PostgreSQL sort order affected by succeeding characters-CodePudding

I want to sort test last name and test2 last name so that the former comes before the latter. My understanding is that each character is compared from left to right until they differ and therefore the characters after those first differing characters do not matter anymore. However, as shown below, test comes before test2 but as soon as I append another character, the order changes. Why does this happen? What collation should I use to get the desired order? Note that converting them to bytea would yield the desired order.

test=# SELECT 'test last name' < 'test2 last name' COLLATE "en_US";
 ?column?
----------
 f
(1 row)

test=# SELECT 'test last' < 'test2 last' COLLATE "en_US";
 ?column?
----------
 f
(1 row)

test=# SELECT 'test ' < 'test2 ' COLLATE "en_US";
 ?column?
----------
 t
(1 row)

test=# SELECT 'test ' < 'test2' COLLATE "en_US";
 ?column?
----------
 t
(1 row)

test=# SELECT 'test' < 'test2' COLLATE "en_US";
 ?column?
----------
 t
(1 row)

test=# SELECT 'test  ' < 'test2' COLLATE "en_US";
 ?column?
----------
 t
(1 row)

test=# SELECT 'test  ' < 'test2 ' COLLATE "en_US";
 ?column?
----------
 t
(1 row)

test=# SELECT 'test  ' < 'test2  ' COLLATE "en_US";
 ?column?
----------
 t
(1 row)

test=# SELECT 'test  ' < 'test2 ' COLLATE "en_US";
 ?column?
----------
 t
(1 row)

test=# SELECT 'test  ' < 'test2 l' COLLATE "en_US";
 ?column?
----------
 t
(1 row)

test=# SELECT 'test ' < 'test2 l' COLLATE "en_US";
 ?column?
----------
 t
(1 row)

test=# SELECT 'test l' < 'test2 l' COLLATE "en_US";
 ?column?
----------
 f
(1 row)

test=# SELECT 'test l' < 'test2l' COLLATE "en_US";
 ?column?
----------
 f
(1 row)

test=# SELECT 'test ' < 'test2l' COLLATE "en_US";
 ?column?
----------
 t
(1 row)

test=# SELECT 'test last name'::bytea < 'test2 last name'::bytea;
 ?column? 
----------
 t
(1 row)

CodePudding user response：

white space is special character in ICU collation.

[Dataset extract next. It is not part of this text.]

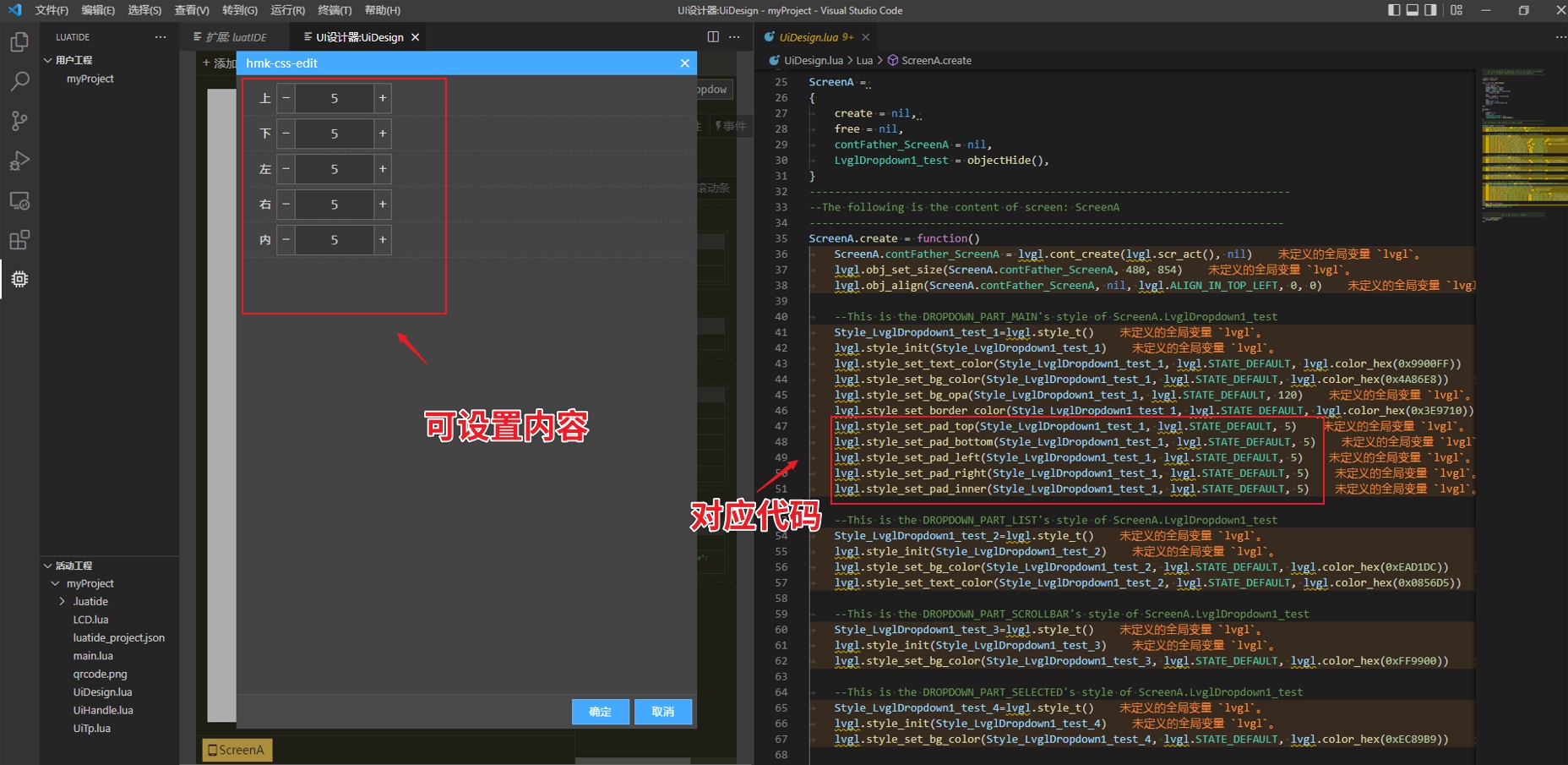Increase the 内 padding value with plus
The image size is (1568, 765).
[x=383, y=240]
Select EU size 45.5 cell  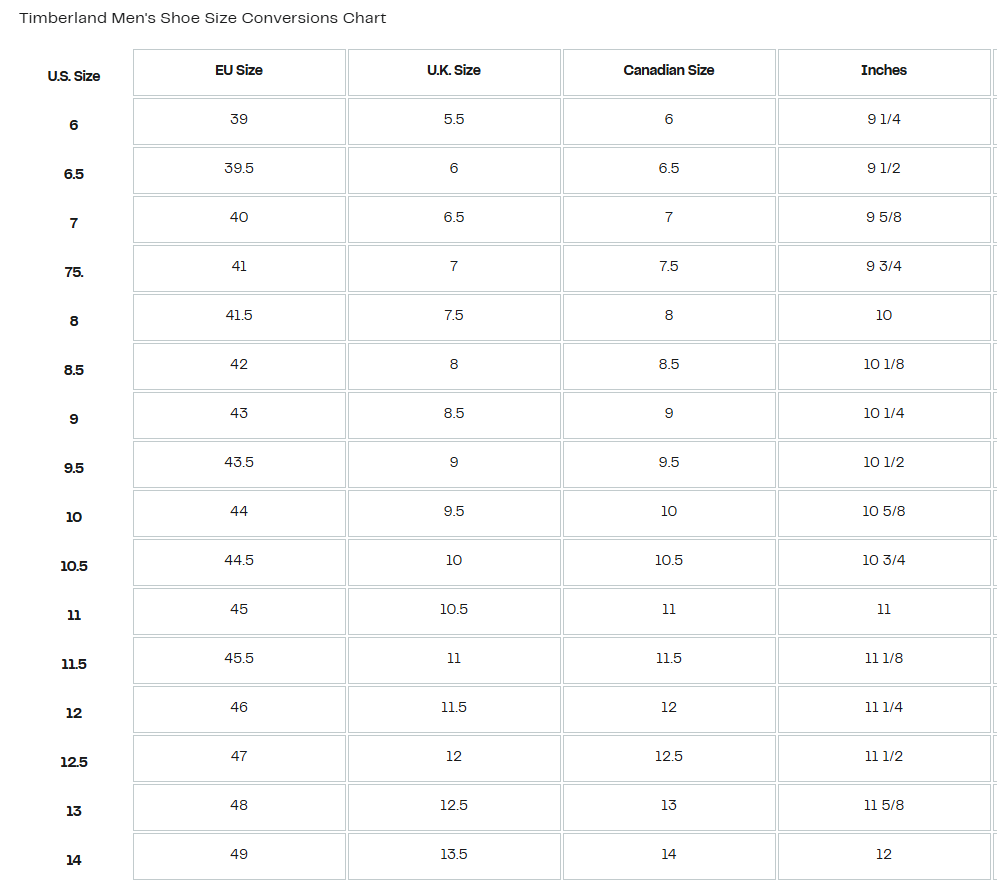[239, 659]

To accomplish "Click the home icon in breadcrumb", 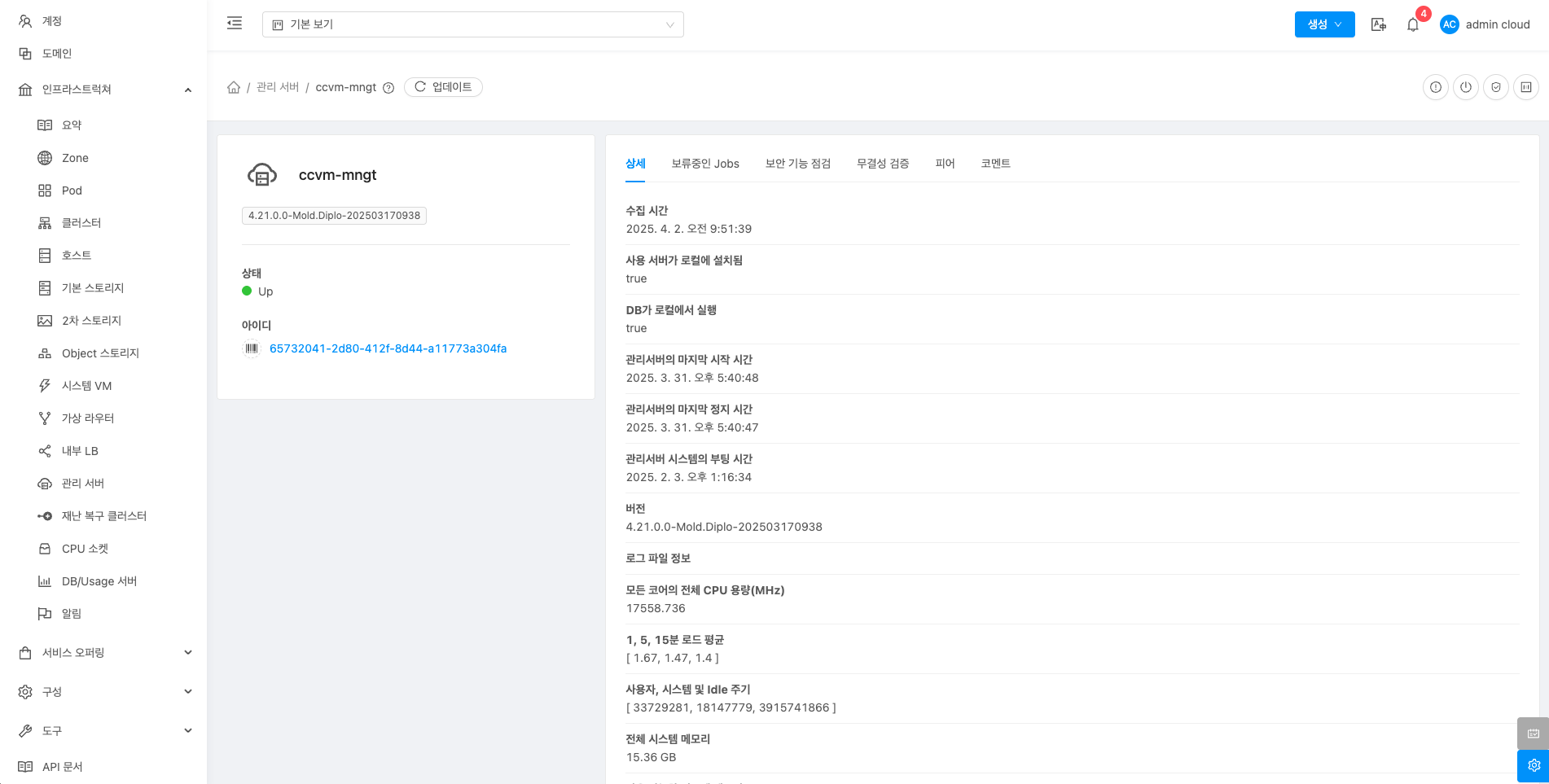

see demo: https://www.unicode.org/reports/tr10/#Variable_Weighting_Examples
also here: http://www.unicode.org/reports/tr35/tr35-collation.html#table-collation-settings
simple explanation: https://unicode-org.github.io/icu/userguide/collation/customization/ignorepunct.html#shift-trimmed

You can following test:

CREATE COLLATION coll_shifted(provider = icu, locale = 'en-u-ka-shifted');
CREATE COLLATION coll_noignore(provider = icu, locale = 'en-u-ka-noignore');

SELECT 'test last name' < 'test2 last name' COLLATE coll_shifted
union all
SELECT 'test last name' < 'test2 last name' COLLATE coll_noignore
union all
SELECT 'test last name' < 'test2 last name' COLLATE "en_US";

if you just want compare by code pointer, you can use COLLATE "C" or COLLATE "POSIX".

CodePudding user response：

That's how natural language collations work. If you want to compare character by character and have the space character be like other characters, use the C collation:

SELECT 'test last name' < 'test2 last name' COLLATE "C";

 ?column? 
══════════
 t
(1 row)

But don't complain if 'Z' < 'a' …